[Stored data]

╔══

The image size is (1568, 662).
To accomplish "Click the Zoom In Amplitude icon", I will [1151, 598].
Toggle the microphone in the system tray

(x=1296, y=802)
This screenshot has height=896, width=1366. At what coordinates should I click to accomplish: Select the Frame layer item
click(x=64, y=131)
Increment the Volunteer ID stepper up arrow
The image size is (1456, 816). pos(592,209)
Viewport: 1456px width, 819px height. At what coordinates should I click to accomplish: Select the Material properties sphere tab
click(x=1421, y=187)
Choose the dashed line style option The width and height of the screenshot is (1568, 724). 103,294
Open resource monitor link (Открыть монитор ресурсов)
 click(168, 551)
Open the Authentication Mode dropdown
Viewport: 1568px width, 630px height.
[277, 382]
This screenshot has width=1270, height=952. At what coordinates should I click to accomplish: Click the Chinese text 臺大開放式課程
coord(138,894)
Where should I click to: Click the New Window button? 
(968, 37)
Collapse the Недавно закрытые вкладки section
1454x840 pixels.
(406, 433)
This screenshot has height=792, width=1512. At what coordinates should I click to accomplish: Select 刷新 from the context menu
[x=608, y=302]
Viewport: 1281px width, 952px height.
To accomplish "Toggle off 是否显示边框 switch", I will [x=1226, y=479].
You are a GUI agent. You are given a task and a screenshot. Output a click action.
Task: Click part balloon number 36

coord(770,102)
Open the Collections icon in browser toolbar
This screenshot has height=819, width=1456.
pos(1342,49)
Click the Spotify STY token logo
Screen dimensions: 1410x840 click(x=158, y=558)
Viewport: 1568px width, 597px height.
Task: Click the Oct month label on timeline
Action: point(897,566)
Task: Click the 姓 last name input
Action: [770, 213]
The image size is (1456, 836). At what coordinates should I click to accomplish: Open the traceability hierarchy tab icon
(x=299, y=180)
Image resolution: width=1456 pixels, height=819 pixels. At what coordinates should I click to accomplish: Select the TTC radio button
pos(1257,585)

╚══

Repeat the entries word for word. Skip none of them.

The image size is (1568, 662).
To accomplish "Click the Zoom In Amplitude icon", I will [1151, 598].
Toggle the microphone in the system tray

(x=1296, y=802)
This screenshot has height=896, width=1366. At what coordinates should I click to accomplish: Select the Frame layer item
click(x=64, y=131)
Increment the Volunteer ID stepper up arrow
The image size is (1456, 816). pos(592,209)
Viewport: 1456px width, 819px height. At what coordinates should I click to accomplish: Select the Material properties sphere tab
click(x=1421, y=187)
Choose the dashed line style option The width and height of the screenshot is (1568, 724). 103,294
Open resource monitor link (Открыть монитор ресурсов)
 click(168, 551)
Open the Authentication Mode dropdown
Viewport: 1568px width, 630px height.
[277, 382]
This screenshot has width=1270, height=952. At what coordinates should I click to accomplish: Click the Chinese text 臺大開放式課程
coord(138,894)
Where should I click to: Click the New Window button? 
(968, 37)
Collapse the Недавно закрытые вкладки section
1454x840 pixels.
(406, 433)
This screenshot has height=792, width=1512. At what coordinates should I click to accomplish: Select 刷新 from the context menu
[x=608, y=302]
Viewport: 1281px width, 952px height.
To accomplish "Toggle off 是否显示边框 switch", I will [x=1226, y=479].
You are a GUI agent. You are given a task and a screenshot. Output a click action.
Task: Click part balloon number 36

coord(770,102)
Open the Collections icon in browser toolbar
This screenshot has height=819, width=1456.
pos(1342,49)
Click the Spotify STY token logo
Screen dimensions: 1410x840 click(x=158, y=558)
Viewport: 1568px width, 597px height.
Task: Click the Oct month label on timeline
Action: point(897,566)
Task: Click the 姓 last name input
Action: [770, 213]
The image size is (1456, 836). At what coordinates should I click to accomplish: Open the traceability hierarchy tab icon
(x=299, y=180)
Image resolution: width=1456 pixels, height=819 pixels. At what coordinates should I click to accomplish: Select the TTC radio button
pos(1257,585)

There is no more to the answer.